Dipoto was hired by the Seattle Mariners on Monday, less than three months after stepping down from the same position with the Los Angeles Angels. He replaces Jack Zduriencik, who was fired in late August after seven disappointing seasons during which the club failed to end its playoff drought. With the Toronto Blue Jays making the postseason this year, the Mariners now have the longest playoff absence in baseball at 14 years and counting.
"Jerry impressed us at each step of the process," Mariners team President Kevin Mather said in a statement. "He has a very unique skill set, having been a successful player in the majors, then moving into front offices with steadily increasing responsibilities. Jerry has scouted, spent time in player development and has a track record as a very successful general manager. During our conversations over the past few weeks, it became clear to me that he has a very solid understanding of our team and organization, both where we are and where we want to be. And he has a strategy to get us there."

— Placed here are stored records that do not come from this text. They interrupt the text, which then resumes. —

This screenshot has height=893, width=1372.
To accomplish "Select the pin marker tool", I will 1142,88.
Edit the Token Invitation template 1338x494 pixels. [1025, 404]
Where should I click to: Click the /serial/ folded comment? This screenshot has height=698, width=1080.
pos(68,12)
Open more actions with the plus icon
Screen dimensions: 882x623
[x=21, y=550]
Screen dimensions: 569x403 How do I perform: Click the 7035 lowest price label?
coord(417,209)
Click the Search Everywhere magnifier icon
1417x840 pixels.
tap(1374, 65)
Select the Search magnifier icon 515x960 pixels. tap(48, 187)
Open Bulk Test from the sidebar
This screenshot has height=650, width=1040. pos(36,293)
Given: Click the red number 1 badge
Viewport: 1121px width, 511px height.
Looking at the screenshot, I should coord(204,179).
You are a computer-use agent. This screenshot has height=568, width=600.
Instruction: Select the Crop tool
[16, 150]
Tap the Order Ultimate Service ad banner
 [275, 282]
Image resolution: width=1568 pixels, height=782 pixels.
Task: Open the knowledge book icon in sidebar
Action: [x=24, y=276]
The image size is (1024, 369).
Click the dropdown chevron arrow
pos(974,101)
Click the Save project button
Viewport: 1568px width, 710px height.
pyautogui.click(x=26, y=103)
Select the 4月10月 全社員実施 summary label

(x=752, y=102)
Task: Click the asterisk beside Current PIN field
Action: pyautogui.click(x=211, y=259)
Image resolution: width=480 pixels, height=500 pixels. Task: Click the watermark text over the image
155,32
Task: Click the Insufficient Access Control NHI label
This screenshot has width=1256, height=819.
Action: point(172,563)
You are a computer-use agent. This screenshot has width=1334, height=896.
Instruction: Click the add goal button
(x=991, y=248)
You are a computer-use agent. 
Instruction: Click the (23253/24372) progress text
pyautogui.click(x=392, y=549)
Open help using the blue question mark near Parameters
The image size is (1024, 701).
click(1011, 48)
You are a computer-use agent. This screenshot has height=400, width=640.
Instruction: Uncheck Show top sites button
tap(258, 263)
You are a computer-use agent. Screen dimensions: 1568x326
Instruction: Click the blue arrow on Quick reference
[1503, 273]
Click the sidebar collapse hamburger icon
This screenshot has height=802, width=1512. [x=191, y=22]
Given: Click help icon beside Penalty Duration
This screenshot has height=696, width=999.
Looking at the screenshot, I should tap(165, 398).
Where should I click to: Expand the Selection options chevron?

Dipoto's job will be to end that playoff drought and continue rebuilding a farm system that had highs and lows during Zduriencik's tenure. Dipoto was the Angels' general manager for 3 years before resigning on July 1 following clashes with manager Mike Scioscia that began the first year they worked together.
He's been working as a consultant for the Boston Red Sox since mid-August. Dipoto will be formally introduced at a news conference on Tuesday.
"I truly look forward to both the challenges and rewards to come as we chart a fresh course for the future of Mariners baseball," Dipoto said.
Dipoto's first job in Seattle will be deciding the future of manager Lloyd McClendon. McClendon had a rousing first season in Seattle when the club won 85 games and its postseason fate came down to the final weekend, but the Mariners regressed this year and entered Monday eight games under .500.
McClendon met with Dipoto for a couple of hours on Monday.
"I thought we hit it off pretty good. We had very honest discussions about a lot of things. It went very well," McClendon said.
McClendon added that he hopes he's managing the club next year but understands job security is rare.
"If you're looking for security in this game, you're in the wrong business. That's me and every other manager," he said.
Mather said his preference was finding a general manager with previous experience in the role and Dipoto fits. The 47-year-old Dipoto is a former major league reliever who briefly served as the Arizona Diamondbacks' interim GM before the Angels hired him in late 2011 to replace Tony Reagins.
Dipoto had a moderately successful tenure with the Angels, who won 98 games and the AL West title last season in their only playoff appearance under his leadership. His contract option for 2016 was picked up earlier this season by the Angels.
Dipoto capably handled the pressure of working for Angels owner Arte Moreno, who initiated and made the final decisions on the club's lavish signings of sluggers Albert Pujols and Josh Hamilton.
But Dipoto's clashes with Scioscia were eventually his undoing. Scioscia and Dipoto first clashed in 2012 when Dipoto fired Mickey Hatcher, Scioscia's longtime hitting coach and friend, over an apparent resistance to statistical analysis. After Moreno forced them to keep working together, the two appeared to mend their relationship in recent years, but it apparently frayed again this year with the Angels' mediocre start to the season.
The Angels' poor farm system was partially restocked by Dipoto, and he signed starting pitchers C.J. Wilson, Andrew Heaney, Tyler Skaggs and Hector Santiago while rebuilding the bullpen around Huston Street and Joe Smith. He also signed Mike Trout to a new six-year, $144.5 million contract through 2020.
But Dipoto also had several costly misses in free agency, including a disastrous class in 2013: Hamilton, Joe Blanton, Tommy Hanson, Ryan Madson and Sean Burnett all failed in Anaheim. The Angels finished 18 games out of first place with just 78 wins, their worst record in a decade.